:: About this task ::
This exercise asks for a copy of each line in the records below with the word "comment" in it.

:: Material supplied ::
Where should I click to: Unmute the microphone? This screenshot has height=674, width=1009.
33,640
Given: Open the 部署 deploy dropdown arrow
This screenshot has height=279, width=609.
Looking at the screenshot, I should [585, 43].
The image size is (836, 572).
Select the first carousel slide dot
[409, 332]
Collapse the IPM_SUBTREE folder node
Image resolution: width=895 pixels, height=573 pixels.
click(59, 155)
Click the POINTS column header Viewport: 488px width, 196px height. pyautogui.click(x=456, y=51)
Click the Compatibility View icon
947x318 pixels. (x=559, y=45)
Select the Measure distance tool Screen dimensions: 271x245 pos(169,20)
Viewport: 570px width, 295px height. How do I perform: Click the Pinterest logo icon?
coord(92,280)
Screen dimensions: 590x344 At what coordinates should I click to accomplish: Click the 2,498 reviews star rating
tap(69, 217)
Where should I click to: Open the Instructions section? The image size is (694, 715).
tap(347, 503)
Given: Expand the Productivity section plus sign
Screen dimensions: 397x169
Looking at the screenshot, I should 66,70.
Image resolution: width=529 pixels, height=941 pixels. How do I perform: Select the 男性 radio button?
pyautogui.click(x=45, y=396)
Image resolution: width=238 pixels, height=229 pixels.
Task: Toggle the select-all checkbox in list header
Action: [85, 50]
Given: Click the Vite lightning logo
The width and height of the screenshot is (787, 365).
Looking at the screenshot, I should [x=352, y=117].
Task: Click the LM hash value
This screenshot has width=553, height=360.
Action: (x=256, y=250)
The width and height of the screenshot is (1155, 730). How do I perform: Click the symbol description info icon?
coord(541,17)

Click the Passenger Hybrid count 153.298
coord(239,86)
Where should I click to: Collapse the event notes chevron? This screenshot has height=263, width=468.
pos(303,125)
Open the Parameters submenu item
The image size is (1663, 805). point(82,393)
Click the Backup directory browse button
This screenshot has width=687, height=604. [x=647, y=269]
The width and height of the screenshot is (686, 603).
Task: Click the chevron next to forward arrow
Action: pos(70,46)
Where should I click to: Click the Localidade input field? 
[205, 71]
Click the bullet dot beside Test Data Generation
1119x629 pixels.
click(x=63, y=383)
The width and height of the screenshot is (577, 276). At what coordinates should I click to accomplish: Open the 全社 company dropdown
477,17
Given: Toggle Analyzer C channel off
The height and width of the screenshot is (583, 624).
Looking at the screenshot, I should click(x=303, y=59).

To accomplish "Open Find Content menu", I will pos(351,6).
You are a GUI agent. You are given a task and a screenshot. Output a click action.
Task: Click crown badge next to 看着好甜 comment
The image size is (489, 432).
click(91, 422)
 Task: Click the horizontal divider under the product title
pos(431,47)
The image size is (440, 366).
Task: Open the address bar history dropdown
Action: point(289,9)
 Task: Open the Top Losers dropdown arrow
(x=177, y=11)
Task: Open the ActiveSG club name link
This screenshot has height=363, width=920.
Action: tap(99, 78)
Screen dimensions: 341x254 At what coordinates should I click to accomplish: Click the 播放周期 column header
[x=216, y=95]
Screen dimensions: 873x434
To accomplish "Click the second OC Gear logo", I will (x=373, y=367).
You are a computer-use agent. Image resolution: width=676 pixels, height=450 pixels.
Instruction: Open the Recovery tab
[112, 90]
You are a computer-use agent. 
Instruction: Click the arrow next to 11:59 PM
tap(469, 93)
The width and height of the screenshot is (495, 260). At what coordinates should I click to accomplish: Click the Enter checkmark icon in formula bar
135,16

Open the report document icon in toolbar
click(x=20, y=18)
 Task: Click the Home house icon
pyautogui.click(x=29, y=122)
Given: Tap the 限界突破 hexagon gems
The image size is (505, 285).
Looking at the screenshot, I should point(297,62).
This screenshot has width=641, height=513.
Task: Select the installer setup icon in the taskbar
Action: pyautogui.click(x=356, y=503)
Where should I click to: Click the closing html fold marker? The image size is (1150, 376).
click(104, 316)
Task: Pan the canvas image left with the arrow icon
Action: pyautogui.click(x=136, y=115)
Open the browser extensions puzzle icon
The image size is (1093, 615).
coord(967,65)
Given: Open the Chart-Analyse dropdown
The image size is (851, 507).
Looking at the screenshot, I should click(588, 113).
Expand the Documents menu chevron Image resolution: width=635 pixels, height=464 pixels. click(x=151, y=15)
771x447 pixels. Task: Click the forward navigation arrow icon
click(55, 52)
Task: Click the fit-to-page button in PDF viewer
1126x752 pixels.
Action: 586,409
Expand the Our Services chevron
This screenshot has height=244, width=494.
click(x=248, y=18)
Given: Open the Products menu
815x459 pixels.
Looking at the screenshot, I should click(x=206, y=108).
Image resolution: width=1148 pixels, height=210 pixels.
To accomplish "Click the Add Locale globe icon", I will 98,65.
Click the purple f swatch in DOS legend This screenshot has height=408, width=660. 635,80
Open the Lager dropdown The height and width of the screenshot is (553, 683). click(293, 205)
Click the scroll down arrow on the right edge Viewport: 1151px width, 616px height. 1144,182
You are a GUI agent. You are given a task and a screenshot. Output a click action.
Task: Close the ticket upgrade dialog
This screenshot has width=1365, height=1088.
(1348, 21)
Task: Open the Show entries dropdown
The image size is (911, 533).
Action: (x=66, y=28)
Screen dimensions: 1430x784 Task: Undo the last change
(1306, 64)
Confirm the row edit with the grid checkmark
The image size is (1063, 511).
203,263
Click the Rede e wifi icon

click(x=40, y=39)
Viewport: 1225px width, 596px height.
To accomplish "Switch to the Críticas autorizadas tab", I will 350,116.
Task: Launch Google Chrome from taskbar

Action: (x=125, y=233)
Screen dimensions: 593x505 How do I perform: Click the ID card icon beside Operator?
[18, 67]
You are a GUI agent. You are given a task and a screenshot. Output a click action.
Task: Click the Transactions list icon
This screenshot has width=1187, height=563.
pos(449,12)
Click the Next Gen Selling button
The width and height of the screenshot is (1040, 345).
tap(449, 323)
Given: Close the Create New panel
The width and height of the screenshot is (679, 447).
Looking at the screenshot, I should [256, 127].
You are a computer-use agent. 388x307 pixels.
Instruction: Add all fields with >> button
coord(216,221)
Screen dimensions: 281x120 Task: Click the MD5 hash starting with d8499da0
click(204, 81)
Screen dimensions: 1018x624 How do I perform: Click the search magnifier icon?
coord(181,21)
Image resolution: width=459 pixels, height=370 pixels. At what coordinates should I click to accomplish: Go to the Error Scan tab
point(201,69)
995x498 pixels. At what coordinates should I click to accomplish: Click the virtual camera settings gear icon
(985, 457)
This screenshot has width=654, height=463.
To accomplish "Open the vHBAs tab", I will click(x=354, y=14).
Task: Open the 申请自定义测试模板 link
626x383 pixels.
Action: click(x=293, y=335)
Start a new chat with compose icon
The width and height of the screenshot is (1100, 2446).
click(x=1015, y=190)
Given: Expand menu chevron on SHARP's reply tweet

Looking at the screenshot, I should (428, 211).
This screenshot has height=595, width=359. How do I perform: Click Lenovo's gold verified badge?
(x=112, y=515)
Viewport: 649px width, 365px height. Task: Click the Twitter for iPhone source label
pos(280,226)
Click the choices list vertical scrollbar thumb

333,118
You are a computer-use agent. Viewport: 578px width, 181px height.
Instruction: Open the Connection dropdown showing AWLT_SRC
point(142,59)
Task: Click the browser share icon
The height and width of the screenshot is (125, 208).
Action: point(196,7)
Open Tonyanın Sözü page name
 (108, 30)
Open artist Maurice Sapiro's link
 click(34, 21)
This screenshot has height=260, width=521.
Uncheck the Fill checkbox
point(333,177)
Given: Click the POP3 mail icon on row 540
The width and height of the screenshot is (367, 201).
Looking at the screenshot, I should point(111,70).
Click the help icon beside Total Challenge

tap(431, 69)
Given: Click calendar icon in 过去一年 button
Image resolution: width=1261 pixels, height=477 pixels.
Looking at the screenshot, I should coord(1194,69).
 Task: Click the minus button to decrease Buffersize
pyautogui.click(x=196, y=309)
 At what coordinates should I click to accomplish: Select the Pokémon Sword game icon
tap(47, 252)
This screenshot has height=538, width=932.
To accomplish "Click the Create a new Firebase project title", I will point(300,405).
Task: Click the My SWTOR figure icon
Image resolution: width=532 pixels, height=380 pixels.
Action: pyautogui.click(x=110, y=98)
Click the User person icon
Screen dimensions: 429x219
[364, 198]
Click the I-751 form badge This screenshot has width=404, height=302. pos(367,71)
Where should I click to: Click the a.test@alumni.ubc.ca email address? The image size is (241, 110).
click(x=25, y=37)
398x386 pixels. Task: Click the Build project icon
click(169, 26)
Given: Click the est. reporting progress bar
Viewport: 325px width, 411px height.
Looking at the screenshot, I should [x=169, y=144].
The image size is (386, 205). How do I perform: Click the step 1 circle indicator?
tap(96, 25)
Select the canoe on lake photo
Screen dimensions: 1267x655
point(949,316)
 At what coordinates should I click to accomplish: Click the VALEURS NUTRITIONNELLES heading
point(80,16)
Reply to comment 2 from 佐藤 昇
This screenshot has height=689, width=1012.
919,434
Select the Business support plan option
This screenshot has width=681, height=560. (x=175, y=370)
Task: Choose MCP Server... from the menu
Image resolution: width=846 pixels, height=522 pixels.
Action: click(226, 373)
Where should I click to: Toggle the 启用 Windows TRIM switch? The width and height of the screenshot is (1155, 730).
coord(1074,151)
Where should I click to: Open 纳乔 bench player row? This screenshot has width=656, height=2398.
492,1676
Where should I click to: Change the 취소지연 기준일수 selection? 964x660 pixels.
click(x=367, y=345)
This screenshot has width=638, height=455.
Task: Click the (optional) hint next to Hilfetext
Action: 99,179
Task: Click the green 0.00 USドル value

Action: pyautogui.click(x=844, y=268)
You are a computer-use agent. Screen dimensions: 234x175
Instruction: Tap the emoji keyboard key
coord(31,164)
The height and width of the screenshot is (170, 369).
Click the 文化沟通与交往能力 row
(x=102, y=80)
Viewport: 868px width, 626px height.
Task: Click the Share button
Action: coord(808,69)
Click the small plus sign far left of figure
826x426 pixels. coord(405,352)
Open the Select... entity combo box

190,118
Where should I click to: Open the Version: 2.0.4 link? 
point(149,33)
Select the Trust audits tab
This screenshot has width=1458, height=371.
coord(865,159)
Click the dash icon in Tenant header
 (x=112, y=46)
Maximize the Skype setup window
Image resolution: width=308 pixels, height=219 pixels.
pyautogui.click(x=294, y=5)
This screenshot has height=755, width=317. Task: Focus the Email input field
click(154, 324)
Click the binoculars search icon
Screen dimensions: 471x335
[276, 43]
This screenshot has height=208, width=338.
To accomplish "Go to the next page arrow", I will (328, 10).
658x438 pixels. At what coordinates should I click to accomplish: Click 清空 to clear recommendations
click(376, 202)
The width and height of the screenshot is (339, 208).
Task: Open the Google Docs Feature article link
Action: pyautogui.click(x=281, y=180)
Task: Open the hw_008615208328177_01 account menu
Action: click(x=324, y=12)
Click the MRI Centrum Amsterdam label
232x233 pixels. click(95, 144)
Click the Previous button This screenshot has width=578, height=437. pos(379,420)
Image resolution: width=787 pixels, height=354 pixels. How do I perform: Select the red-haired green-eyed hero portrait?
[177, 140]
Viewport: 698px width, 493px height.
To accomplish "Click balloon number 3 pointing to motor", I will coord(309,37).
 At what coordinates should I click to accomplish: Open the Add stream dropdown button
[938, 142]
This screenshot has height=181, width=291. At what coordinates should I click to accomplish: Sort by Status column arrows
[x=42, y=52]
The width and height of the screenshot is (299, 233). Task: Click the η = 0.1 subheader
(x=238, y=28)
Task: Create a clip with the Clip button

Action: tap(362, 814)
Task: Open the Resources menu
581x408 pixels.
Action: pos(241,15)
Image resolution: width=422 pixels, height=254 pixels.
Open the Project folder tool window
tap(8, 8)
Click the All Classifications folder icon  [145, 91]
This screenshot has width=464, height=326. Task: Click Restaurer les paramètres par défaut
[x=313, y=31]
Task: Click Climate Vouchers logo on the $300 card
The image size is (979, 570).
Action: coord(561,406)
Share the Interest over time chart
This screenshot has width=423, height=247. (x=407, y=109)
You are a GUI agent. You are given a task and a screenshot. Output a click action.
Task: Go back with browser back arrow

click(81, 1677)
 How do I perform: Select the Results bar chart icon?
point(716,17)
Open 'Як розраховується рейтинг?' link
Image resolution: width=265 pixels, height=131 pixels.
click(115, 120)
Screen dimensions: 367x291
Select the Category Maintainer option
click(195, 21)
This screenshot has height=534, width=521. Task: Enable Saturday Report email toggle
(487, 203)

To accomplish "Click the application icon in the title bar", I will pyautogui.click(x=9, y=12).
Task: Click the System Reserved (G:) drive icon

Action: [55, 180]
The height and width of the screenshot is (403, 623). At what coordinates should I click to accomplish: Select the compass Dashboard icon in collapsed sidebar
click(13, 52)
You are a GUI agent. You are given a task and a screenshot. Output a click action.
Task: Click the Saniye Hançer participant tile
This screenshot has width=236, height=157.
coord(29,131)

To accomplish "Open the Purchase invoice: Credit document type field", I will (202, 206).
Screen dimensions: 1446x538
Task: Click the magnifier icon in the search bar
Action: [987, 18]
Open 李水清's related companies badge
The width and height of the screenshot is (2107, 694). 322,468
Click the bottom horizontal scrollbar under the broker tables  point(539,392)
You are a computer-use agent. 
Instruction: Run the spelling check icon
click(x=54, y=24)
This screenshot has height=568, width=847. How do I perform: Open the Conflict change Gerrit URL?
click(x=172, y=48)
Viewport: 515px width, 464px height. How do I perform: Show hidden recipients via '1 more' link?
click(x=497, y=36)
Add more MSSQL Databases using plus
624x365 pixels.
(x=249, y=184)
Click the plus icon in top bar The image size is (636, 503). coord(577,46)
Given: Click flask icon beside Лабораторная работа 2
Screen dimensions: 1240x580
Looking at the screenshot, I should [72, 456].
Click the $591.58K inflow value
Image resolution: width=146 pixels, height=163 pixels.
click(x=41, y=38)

:: Solution ::
Task: Click crown badge next to 看着好甜 comment
Reply to comment 2 from 佐藤 昇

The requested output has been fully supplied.